### DOCUMENT TEXT
You're listening to Comedy Central.

Speaker 2

My next guest is award winning actor Brian Cox, who plays the patriarch and media titan Logan Roy in HBO's hit drama Succession.

Speaker 3

Please welcome Brian Cox. That mister Brian Cox.

Speaker 4

Hello, trouble Wow, Wow, this is this is these are These are tough interviews for me because I I you know, whenever you speak to somebody who you've admired for so long, you have to try and gather all your thoughts.

Speaker 2

I have to breathe a little bit. You you're you're easily one of my favorite actors in all of like my favorite movies. You like the best bad guy, and in real life you're such a good guy, which makes me go, like you even a better act than you say.

Speaker 1

I'm rambling now.

Speaker 5

I'm just welcome to Welcome to the show. No good to have you come to the show.

Speaker 6

Very nice to be No. I. I you know, I was just watching that clip and it was very depressing because that's not me, and I keep that's why I never watched the show.

Speaker 5

Oh really, Oh no, I.

Speaker 6

Never watch it because I can't bear this. I can't bear that guy. Well, actually that's not true. I quite like him, but but there's an aspect of him that I go, why, you know, why can't you just be a little nicer time?

### Entries in the collection
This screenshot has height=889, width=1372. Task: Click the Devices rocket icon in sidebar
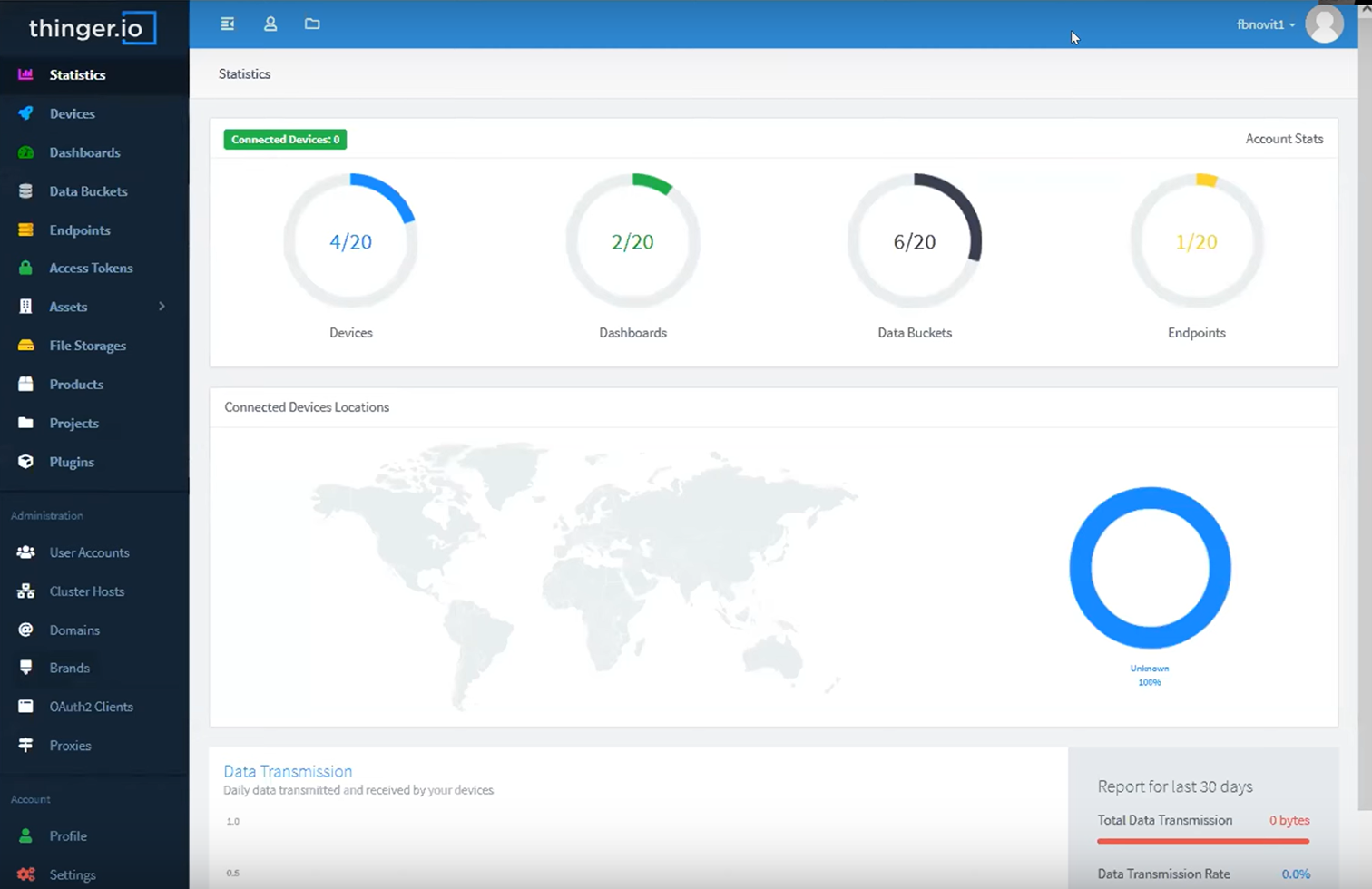(25, 113)
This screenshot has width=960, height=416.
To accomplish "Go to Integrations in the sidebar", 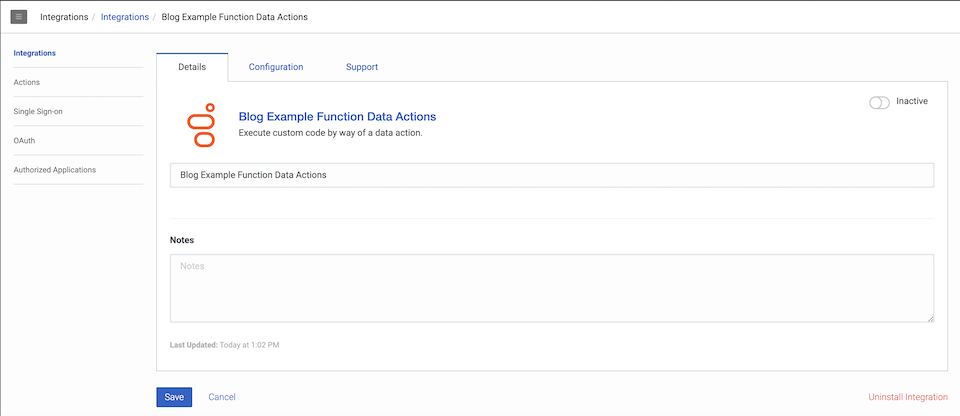I will (x=35, y=52).
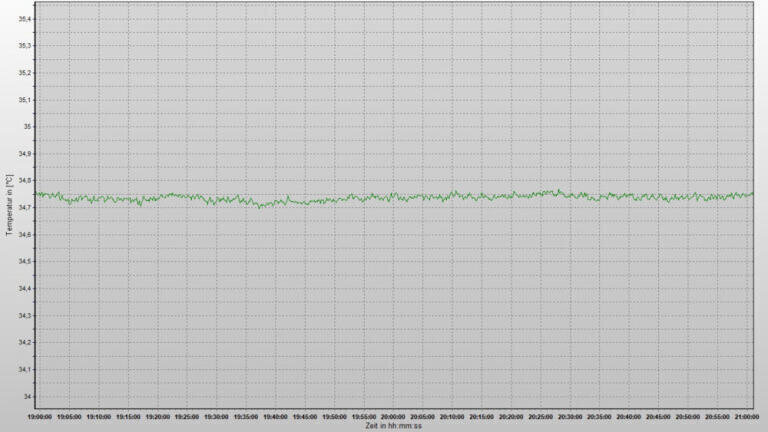Click the green curve's start at 19:00:00

36,194

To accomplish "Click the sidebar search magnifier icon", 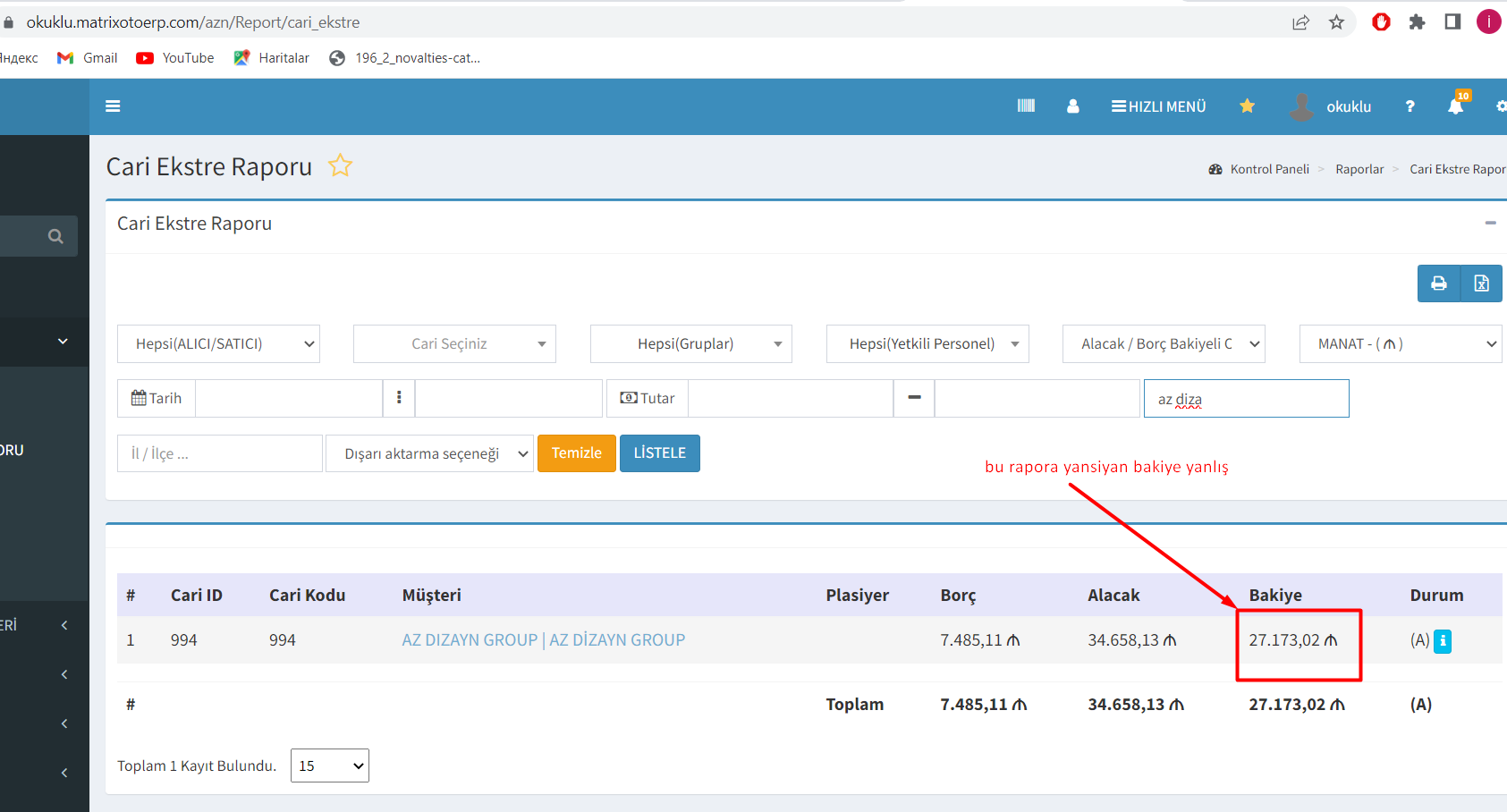I will (55, 236).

### WHAT THE TASK REQUIRES
Can you duplicate the talk show transcript above word for word, starting with "Hello, trouble Wow, Wow, this" and going on through "than you say."?

### SOLVED PROBLEM
Hello, trouble Wow, Wow, this is this is these are These are tough interviews for me because I I you know, whenever you speak to somebody who you've admired for so long, you have to try and gather all your thoughts.

Speaker 2

I have to breathe a little bit. You you're you're easily one of my favorite actors in all of like my favorite movies. You like the best bad guy, and in real life you're such a good guy, which makes me go, like you even a better act than you say.